- _Consigne_:
Hormis Luc de Heusch lui-même, quelles sont toutes les personnes nommées dans l'extrait sur Luc de Heusch ?

- _Extrait_:
"""

Décédé le 7 août 2012, Luc de Heusch ne fut pas que l'assistant d'Henri Storck qui lui enseigna une certaine éthique du cinéma en tant que témoin du réel entre 1947 et 1949 (Au carrefour de la vie), il fut surtout écrivain, cinéaste, ethnologue…un grand essayiste de son temps.
Lucky-Luc de Heusch
Le déclic cinématographique
Etudiant d'Anthropologie à l'Université Libre de Bruxelles, il découvre le cinéma à l'Ecran du séminaire des Arts, animé par Henri d'Ursel et André Thirifays. Ils lui font rencontrer Henri Storck. Il nous avait confié : « Ce fut lui l'étincelle... Je cherchais du travail pour payer la fin de mes études à l'Université et il m'engagea comme assistant. Je découvris le cinéma de 1947 à 1949 en l'écoutant parler, en le regardant faire. Il n'y avait pas d'école de cinéma évidemment à cette époque, mais j'avais droit à des leçons particulières. Il inventait de nouvelles techniques pour les prises de vues au banc titre de Rubens et j'appris ainsi comment fabriquer un film sur l'art. J'appris les rudiments de la mise en scène en le voyant diriger les acteurs pour un court métrage intitulé Au carrefour de la vie. Mais surtout, il m'enseigna une certaine éthique du cinéma en tant que témoin du réel ; tout film exige une minutieuse enquête préalable, de longs mois de préparation. » (1)
L'ethnologie, la diversité et la technique
Via la culture (ou le culte) du progrès, la rationalité occidentale (la raison analytique ou la raison dialectique) oublie la diversité empirique des différentes sociétés humaines qui continuent à coexister sur terre. Le souci des ethnologues est de saisir ces cultures différentes, de « se mettre à la place des hommes qui y vivent, comprendre leur intention dans son principe et dans son rythme, apercevoir une époque ou une culture comme un ensemble signifiant. » (2) Dans Histoire et technique (3), le chapitre de l'un de ses livres, Luc de Heusch essaie, via le développement de l'évolution technique et les mutations qu'elle procure, d'offrir des repères et le parcours d'une histoire générale de l'humanité. Il termine cet écrit de 1963 avec ces phrases : « La civilisation technologique n'engendre pas seulement des contradictions socio-économiques, elle aboutit à une contradiction intellectuelle : elle se fonde sur la multiplication infinie des combinaisons, et cet infini échappe à l'esprit humain. »
Films ethnographiques en Afrique
Professeur d'ethnographie à l'Université Libre de Bruxelles, Luc de Heusch fonde, avec Jean Rouch, le Comité international du film ethnographique et sociologique.

"""

- _Section des données_:
"""

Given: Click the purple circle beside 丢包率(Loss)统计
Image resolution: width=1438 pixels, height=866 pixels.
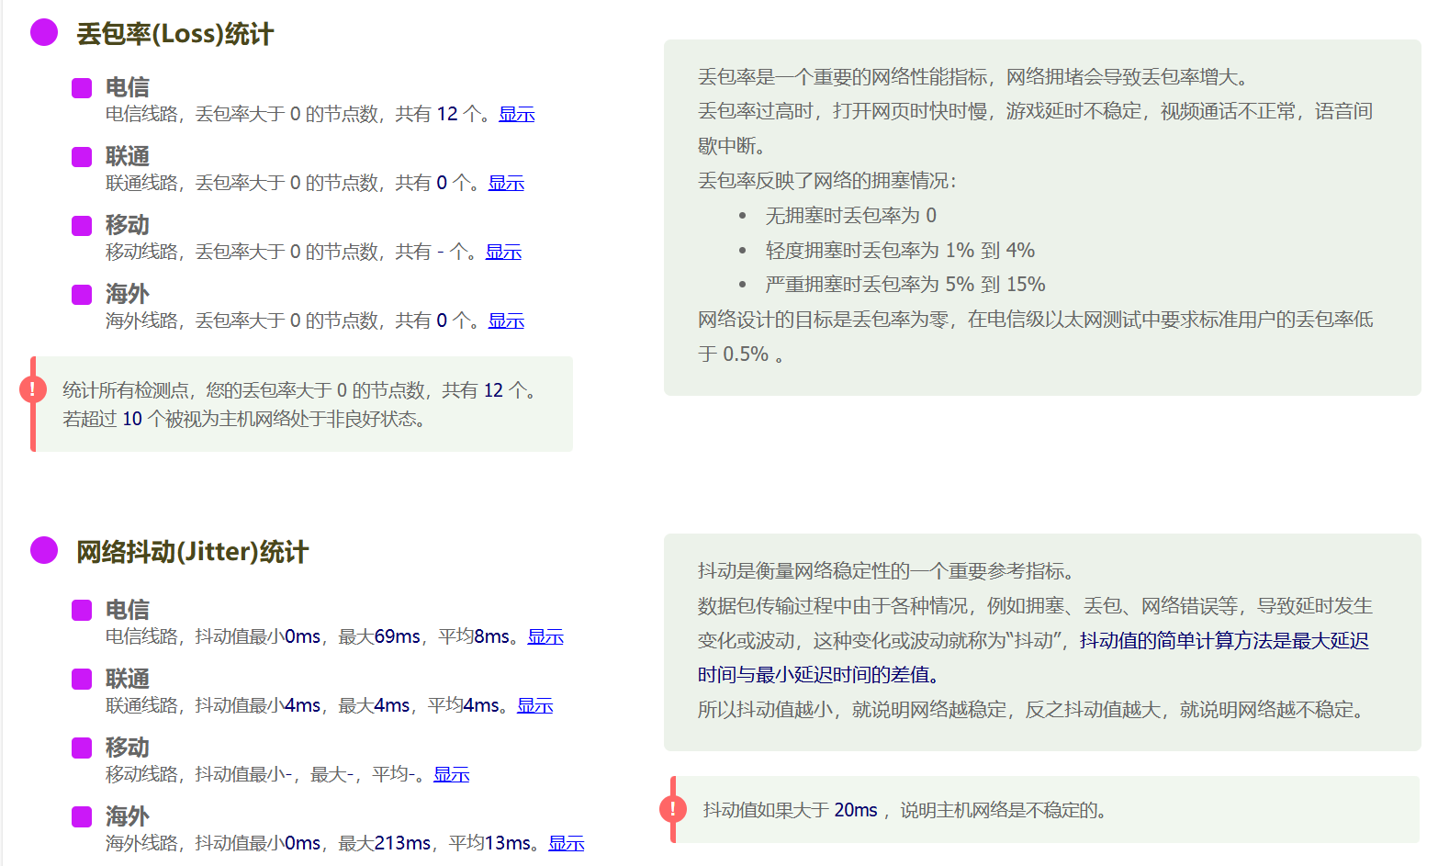Looking at the screenshot, I should pos(44,33).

"""

- _Réponse_:
Henri Storck, Henri d'Ursel, André Thirifays, Rubens, Jean Rouch